Problem: Gather each row below that contains the word "heading" and copy those rows out in full.

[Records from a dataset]
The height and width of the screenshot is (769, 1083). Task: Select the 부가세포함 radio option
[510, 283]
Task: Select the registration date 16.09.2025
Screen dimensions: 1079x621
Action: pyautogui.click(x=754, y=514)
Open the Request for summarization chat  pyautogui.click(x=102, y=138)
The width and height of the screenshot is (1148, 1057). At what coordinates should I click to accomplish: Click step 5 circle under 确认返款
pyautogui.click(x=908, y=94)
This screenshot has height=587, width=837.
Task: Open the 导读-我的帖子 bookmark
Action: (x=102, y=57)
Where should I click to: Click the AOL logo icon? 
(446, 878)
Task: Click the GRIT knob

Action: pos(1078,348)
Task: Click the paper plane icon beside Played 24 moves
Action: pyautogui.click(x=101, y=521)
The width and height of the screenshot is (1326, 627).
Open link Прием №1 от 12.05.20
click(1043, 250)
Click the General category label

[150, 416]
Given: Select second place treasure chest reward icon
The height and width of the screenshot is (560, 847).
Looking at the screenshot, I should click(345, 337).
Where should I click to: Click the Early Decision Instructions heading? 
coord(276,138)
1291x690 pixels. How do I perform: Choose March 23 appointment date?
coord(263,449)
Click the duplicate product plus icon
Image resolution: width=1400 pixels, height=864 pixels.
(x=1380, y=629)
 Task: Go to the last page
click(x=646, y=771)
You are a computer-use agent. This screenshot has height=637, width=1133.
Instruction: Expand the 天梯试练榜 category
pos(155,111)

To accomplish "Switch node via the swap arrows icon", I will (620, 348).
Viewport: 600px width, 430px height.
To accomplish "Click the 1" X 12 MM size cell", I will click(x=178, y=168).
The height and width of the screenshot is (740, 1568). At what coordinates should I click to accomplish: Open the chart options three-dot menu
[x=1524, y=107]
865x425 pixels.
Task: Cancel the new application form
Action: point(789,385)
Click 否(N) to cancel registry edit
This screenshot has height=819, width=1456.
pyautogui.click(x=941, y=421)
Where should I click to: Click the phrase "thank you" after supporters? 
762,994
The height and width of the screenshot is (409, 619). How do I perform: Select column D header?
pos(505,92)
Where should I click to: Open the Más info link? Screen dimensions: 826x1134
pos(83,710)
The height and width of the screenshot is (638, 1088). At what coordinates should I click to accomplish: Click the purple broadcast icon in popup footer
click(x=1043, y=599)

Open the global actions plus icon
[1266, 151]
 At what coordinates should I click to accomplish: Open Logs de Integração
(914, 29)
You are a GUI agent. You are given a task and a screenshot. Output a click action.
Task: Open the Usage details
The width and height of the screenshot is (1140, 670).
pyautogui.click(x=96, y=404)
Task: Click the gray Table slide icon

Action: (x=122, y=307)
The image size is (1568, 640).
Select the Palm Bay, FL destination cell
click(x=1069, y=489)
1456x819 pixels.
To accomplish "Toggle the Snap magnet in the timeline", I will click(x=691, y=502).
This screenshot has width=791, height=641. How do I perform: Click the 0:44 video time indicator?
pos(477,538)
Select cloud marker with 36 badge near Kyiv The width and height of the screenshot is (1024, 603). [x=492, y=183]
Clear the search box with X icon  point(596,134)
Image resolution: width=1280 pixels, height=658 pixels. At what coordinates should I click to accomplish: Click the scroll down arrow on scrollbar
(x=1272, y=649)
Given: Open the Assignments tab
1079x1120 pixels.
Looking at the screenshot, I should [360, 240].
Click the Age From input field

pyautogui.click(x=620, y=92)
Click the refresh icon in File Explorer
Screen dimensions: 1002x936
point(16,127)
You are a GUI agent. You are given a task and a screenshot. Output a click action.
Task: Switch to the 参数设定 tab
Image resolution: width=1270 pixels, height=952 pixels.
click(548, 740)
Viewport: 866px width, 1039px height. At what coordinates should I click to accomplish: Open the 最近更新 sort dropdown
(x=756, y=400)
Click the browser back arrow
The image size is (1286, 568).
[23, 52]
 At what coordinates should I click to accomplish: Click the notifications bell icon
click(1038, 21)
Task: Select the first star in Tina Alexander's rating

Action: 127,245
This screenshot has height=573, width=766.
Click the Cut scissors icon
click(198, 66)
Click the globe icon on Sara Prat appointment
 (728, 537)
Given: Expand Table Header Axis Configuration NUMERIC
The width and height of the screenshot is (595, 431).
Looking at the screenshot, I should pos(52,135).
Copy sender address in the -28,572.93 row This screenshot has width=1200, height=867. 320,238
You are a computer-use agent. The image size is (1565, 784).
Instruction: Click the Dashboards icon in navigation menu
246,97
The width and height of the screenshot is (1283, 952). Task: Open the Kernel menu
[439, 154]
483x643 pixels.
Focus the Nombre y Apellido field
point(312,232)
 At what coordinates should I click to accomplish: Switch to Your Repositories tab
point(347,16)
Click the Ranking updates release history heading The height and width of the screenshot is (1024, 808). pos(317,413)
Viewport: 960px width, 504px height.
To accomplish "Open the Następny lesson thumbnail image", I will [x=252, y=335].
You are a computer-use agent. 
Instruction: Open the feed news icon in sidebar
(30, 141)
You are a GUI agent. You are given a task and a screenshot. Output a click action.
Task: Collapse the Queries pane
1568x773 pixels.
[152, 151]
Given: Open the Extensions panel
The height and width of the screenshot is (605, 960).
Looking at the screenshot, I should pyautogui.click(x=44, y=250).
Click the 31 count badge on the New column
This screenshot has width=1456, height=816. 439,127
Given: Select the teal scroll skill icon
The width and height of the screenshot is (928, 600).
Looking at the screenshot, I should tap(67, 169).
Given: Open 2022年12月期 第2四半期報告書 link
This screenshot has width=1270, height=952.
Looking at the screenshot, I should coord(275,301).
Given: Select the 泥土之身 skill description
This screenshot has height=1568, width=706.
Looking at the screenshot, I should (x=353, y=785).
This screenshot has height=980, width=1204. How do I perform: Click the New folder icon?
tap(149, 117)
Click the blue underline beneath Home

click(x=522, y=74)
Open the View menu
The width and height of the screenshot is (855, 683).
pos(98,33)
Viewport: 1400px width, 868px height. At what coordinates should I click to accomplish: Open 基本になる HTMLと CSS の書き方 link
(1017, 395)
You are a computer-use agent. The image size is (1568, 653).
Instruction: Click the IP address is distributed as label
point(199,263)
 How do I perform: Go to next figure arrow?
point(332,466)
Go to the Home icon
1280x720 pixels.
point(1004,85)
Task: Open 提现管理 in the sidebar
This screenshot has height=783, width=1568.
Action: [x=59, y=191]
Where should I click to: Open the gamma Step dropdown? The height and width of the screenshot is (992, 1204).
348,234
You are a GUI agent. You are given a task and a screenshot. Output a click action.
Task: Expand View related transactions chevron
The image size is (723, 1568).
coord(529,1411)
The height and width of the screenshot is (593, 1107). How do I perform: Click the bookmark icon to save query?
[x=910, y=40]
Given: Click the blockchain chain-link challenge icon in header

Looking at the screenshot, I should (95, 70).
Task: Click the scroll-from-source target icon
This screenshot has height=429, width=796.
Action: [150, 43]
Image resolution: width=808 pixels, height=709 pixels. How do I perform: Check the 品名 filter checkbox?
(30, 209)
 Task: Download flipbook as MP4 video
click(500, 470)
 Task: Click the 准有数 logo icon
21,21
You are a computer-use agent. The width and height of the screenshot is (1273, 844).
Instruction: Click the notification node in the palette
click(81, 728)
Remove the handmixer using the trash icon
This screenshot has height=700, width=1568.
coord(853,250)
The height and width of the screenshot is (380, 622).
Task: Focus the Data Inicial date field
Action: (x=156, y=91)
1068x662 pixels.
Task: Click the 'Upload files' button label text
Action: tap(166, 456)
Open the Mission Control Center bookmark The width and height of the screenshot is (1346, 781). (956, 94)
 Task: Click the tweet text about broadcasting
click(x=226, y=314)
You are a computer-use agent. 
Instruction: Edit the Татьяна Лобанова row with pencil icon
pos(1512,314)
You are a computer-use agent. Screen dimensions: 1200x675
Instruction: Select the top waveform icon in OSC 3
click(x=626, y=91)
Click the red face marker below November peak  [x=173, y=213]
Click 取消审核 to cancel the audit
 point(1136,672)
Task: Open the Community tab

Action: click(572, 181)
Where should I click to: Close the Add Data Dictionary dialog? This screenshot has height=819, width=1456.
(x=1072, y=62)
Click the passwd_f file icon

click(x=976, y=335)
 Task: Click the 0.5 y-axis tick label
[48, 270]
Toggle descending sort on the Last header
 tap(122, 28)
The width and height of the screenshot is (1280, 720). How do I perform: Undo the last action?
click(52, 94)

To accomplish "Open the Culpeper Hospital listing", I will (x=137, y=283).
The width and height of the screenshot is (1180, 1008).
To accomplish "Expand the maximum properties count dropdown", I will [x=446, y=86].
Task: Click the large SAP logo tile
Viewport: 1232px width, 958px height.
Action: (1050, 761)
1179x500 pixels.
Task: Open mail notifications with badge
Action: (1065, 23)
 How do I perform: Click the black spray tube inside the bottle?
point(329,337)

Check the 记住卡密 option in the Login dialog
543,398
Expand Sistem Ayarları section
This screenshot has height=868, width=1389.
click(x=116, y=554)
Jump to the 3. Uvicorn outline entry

Finished exercise:
Where should I click to: Click the Early Decision Instructions heading? 
Click the Ranking updates release history heading The height and width of the screenshot is (1024, 808). pos(317,413)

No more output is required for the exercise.